▶ _Task details_: Convert the records below into a JSON list of strings, one string per line and no strings for blank lines. Leave the pictures out.

▶ _Data section_:
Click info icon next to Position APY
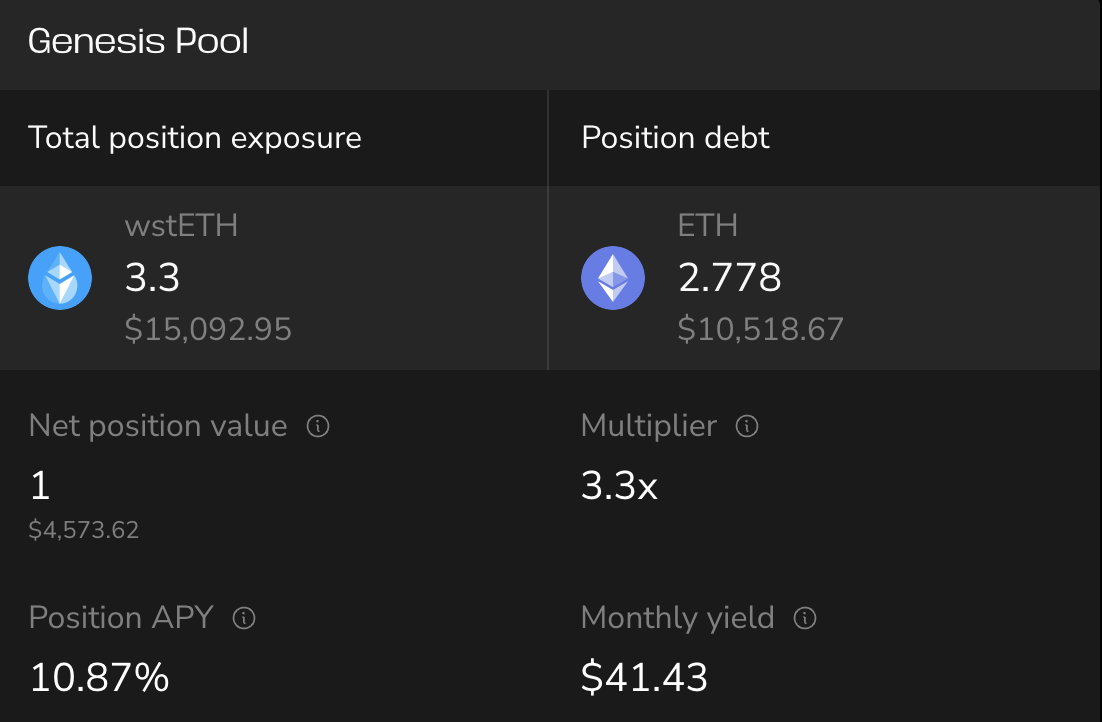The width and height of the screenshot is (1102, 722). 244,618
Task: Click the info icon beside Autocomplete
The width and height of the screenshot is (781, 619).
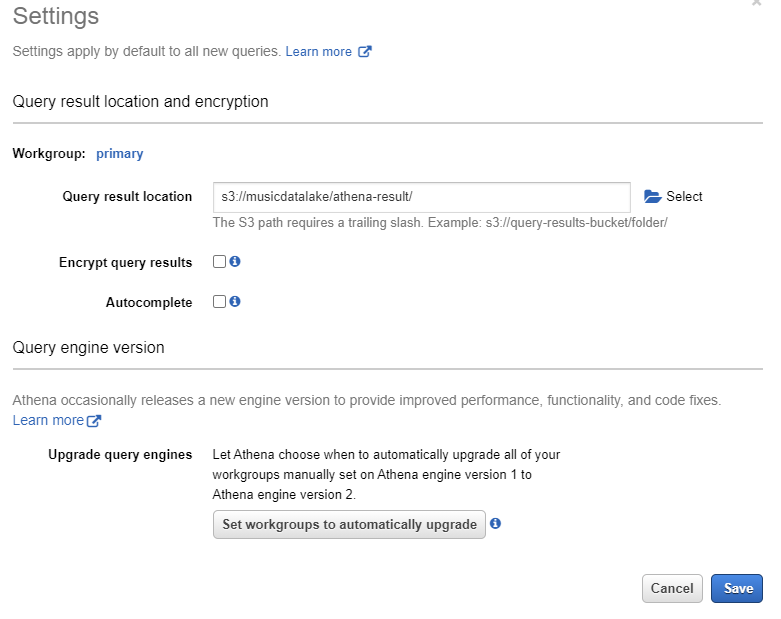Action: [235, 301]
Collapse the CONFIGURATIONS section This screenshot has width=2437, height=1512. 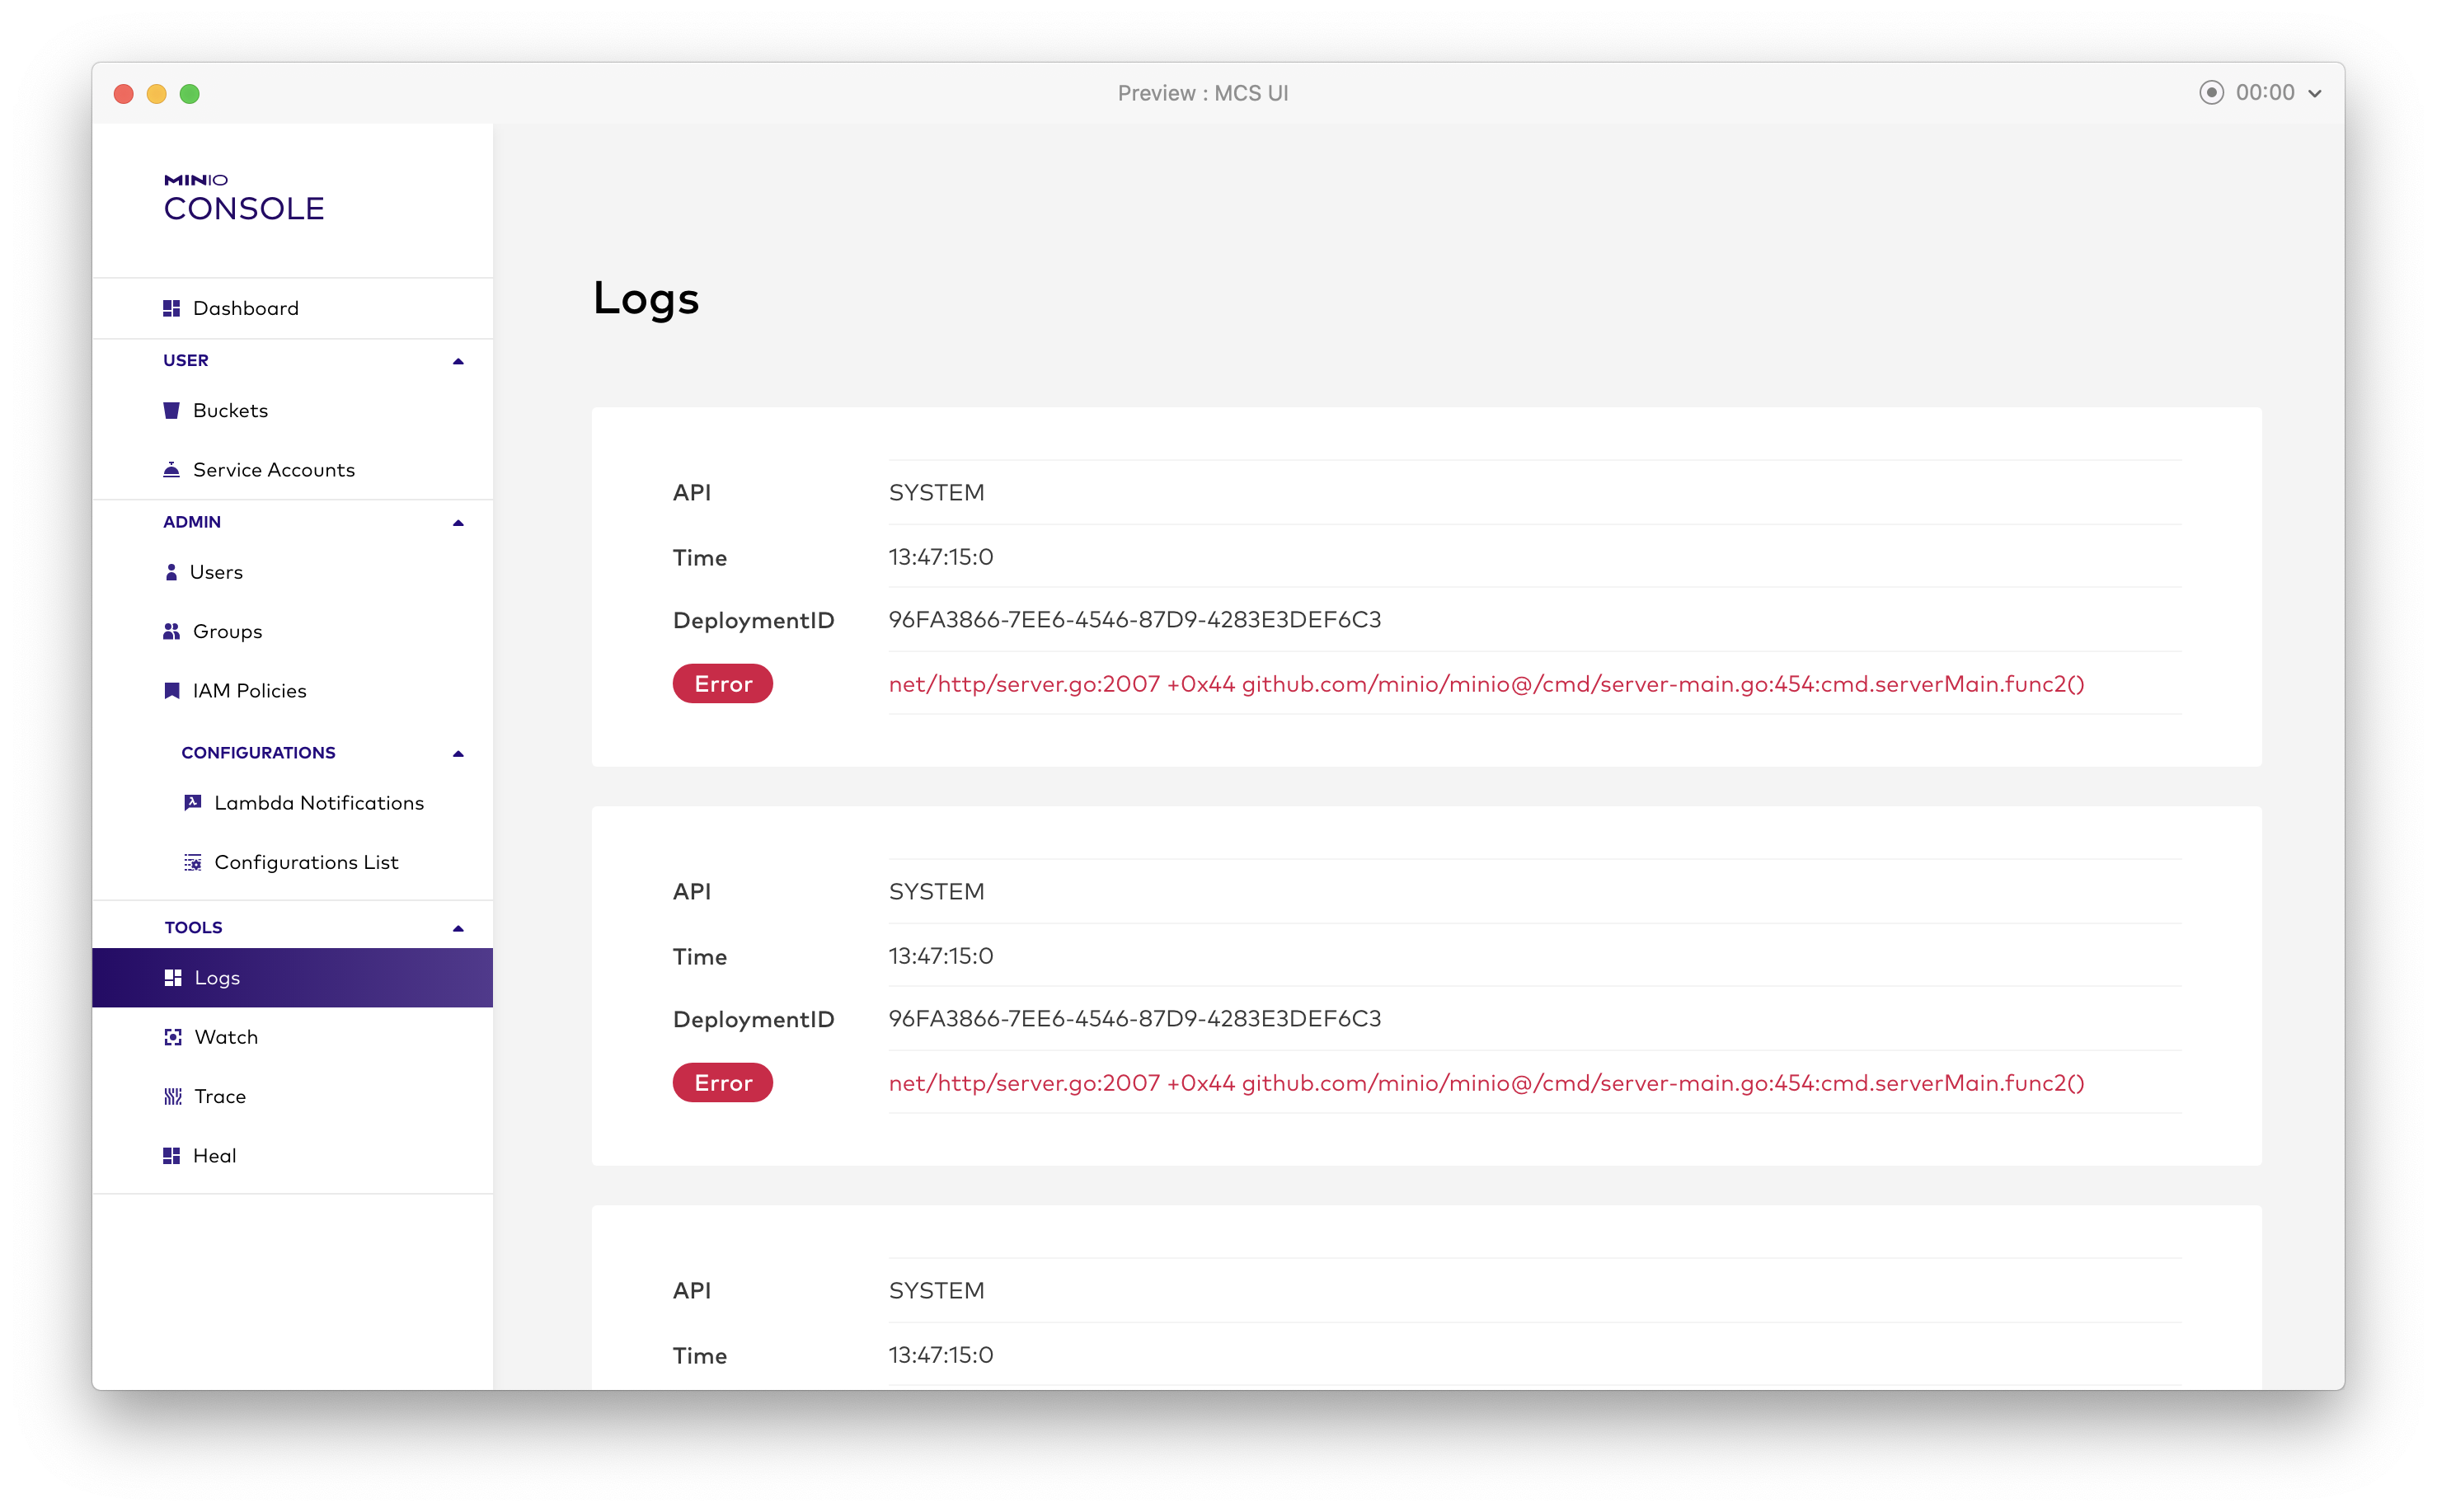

▶ _Answer to this exercise_:
[
  "Click info icon next to Position APY",
  "The width and height of the screenshot is (1102, 722). 244,618",
  "Task: Click the info icon beside Autocomplete",
  "The width and height of the screenshot is (781, 619).",
  "Action: [235, 301]",
  "Collapse the CONFIGURATIONS section This screenshot has width=2437, height=1512. "
]